* Exercise brief *
Return, unchanged, every line starting at the one with "Open Clusters under" and running through the last line of the material below, with nothing else added.
==============================
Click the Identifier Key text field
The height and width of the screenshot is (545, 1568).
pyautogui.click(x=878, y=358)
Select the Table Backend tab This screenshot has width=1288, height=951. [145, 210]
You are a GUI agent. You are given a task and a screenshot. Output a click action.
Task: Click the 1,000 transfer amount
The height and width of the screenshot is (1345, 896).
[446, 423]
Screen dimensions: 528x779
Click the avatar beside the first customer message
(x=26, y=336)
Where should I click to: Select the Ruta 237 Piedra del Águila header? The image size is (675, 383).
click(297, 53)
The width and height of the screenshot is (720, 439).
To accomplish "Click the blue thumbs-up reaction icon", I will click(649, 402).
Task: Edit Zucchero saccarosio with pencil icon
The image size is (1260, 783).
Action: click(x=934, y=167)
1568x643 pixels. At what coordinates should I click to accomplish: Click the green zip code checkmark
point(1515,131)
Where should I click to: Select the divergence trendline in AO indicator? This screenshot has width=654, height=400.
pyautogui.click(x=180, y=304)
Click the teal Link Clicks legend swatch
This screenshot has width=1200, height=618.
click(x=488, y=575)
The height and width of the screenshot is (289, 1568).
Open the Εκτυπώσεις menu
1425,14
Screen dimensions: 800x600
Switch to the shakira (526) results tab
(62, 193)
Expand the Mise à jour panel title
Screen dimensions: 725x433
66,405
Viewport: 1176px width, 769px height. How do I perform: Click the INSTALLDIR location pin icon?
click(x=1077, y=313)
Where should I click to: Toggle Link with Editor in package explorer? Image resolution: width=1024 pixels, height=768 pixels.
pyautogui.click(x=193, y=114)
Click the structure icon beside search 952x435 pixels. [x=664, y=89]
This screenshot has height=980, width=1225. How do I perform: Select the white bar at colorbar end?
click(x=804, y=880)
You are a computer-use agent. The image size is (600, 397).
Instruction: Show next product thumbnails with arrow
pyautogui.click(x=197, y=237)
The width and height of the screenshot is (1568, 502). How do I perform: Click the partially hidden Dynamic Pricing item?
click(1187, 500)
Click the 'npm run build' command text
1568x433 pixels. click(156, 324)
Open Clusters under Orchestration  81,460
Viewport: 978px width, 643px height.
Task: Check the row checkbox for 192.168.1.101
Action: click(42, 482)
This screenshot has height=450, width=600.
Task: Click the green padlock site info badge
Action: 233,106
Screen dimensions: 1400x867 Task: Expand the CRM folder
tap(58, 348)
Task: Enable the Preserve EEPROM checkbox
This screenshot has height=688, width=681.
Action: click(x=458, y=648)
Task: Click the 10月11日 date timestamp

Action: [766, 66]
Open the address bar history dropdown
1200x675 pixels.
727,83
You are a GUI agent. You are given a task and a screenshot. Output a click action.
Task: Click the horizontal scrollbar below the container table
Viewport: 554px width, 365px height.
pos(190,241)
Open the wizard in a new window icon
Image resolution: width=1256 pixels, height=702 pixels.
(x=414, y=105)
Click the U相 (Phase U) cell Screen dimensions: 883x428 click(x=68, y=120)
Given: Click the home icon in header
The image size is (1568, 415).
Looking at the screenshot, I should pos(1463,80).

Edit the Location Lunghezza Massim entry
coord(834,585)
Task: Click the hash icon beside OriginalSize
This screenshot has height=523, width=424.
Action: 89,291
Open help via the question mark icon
==============================
* Response to the exercise *
Open Clusters under Orchestration  81,460
Viewport: 978px width, 643px height.
Task: Check the row checkbox for 192.168.1.101
Action: click(42, 482)
This screenshot has height=450, width=600.
Task: Click the green padlock site info badge
Action: 233,106
Screen dimensions: 1400x867 Task: Expand the CRM folder
tap(58, 348)
Task: Enable the Preserve EEPROM checkbox
This screenshot has height=688, width=681.
Action: click(x=458, y=648)
Task: Click the 10月11日 date timestamp

Action: [766, 66]
Open the address bar history dropdown
1200x675 pixels.
727,83
You are a GUI agent. You are given a task and a screenshot. Output a click action.
Task: Click the horizontal scrollbar below the container table
Viewport: 554px width, 365px height.
pos(190,241)
Open the wizard in a new window icon
Image resolution: width=1256 pixels, height=702 pixels.
(x=414, y=105)
Click the U相 (Phase U) cell Screen dimensions: 883x428 click(x=68, y=120)
Given: Click the home icon in header
The image size is (1568, 415).
Looking at the screenshot, I should pos(1463,80).

Edit the Location Lunghezza Massim entry
coord(834,585)
Task: Click the hash icon beside OriginalSize
This screenshot has height=523, width=424.
Action: 89,291
Open help via the question mark icon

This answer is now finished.